Re: [External] Re: [PATCH v2 17/21] mm: list_lru: replace linear array with xarray
From: Muchun Song <hidden>
Date: 2021-05-28 03:44:12
Also in:
linux-fsdevel, linux-nfs, lkml
On Thu, May 27, 2021 at 8:08 PM Matthew Wilcox [off-list ref] wrote:
On Thu, May 27, 2021 at 02:21:44PM +0800, Muchun Song wrote:quoted
If we run 10k containers in the system, the size of the list_lru_memcg->lrus can be ~96KB per list_lru. When we decrease the number containers, the size of the array will not be shrinked. It is not scalable. The xarray is a good choice for this case. We can save a lot of memory when there are tens of thousands continers in the system. If we use xarray, we also can remove the logic code of resizing array, which can simplify the code.I am all for this, in concept. Some thoughts below ...quoted
@@ -56,10 +51,8 @@ struct list_lru { #ifdef CONFIG_MEMCG_KMEM struct list_head list; int shrinker_id; - /* protects ->memcg_lrus->lrus[i] */ - spinlock_t lock; /* for cgroup aware lrus points to per cgroup lists, otherwise NULL */ - struct list_lru_memcg __rcu *memcg_lrus; + struct xarray *xa; #endifNormally, we embed an xarray in its containing structure instead of allocating it. It's only a pointer, int and spinlock, so generally 16 bytes, as opposed to the 8 bytes for the pointer and a 16 byte allocation. There is a minor wrinkle in that currently 'NULL' is used to indicate "is not cgroup aware". Maybe there's another way to indicate that?

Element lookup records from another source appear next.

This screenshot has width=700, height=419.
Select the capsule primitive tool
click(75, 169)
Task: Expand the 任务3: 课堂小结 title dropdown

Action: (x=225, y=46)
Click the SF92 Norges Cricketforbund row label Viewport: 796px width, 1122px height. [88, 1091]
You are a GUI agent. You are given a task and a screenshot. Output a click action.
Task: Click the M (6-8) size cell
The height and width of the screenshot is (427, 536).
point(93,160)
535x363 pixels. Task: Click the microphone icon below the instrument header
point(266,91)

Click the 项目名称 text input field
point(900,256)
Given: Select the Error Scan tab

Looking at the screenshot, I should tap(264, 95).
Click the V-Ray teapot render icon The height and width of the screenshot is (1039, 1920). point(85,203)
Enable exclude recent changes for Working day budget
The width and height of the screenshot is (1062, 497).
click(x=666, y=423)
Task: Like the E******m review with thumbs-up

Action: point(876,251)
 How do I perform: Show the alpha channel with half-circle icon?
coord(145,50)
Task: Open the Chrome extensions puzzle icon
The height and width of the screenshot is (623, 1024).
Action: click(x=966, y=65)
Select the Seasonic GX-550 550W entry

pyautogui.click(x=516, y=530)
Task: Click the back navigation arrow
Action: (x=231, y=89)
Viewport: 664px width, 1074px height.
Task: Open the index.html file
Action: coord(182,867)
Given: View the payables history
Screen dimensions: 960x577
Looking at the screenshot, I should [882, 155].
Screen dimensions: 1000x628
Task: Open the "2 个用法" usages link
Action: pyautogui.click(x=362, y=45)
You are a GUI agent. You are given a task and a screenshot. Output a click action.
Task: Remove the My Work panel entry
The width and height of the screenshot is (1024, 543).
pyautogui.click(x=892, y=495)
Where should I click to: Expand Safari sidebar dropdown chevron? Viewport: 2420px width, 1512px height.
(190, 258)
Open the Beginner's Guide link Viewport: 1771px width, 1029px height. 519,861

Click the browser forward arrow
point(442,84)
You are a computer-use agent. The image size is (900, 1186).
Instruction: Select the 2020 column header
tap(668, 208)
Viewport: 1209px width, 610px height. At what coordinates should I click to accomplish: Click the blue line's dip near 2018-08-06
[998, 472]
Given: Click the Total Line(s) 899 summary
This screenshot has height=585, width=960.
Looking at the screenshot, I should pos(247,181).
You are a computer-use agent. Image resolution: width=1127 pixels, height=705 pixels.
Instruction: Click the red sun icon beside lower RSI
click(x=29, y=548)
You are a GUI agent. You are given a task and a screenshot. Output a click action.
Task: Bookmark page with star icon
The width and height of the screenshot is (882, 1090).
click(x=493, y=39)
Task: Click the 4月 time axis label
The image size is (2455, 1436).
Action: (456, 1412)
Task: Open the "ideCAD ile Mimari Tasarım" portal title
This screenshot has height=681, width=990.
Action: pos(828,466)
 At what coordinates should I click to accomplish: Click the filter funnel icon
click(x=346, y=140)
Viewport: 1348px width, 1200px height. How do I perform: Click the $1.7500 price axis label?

Sure. I can drop patch 8 in this series. In that case, we can use ->memcg_aware to indicate that.
quoted
@@ -51,22 +51,12 @@ static int lru_shrinker_id(struct list_lru *lru) static inline struct list_lru_one * list_lru_from_memcg_idx(struct list_lru *lru, int nid, int idx) { - struct list_lru_memcg *memcg_lrus; - struct list_lru_node *nlru = &lru->node[nid]; + if (list_lru_memcg_aware(lru) && idx >= 0) { + struct list_lru_per_memcg *mlru = xa_load(lru->xa, idx); - /* - * Either lock or RCU protects the array of per cgroup lists - * from relocation (see memcg_update_list_lru). - */ - memcg_lrus = rcu_dereference_check(lru->memcg_lrus, - lockdep_is_held(&nlru->lock)); - if (memcg_lrus && idx >= 0) { - struct list_lru_per_memcg *mlru; - - mlru = rcu_dereference_check(memcg_lrus->lrus[idx], true); return mlru ? &mlru->nodes[nid] : NULL; } - return &nlru->lru; + return &lru->node[nid].lru; }... perhaps we move the xarray out from under the #ifdef and use index 0 for non-memcg-aware lrus? The XArray is specially optimised for arrays which only have one entry at 0.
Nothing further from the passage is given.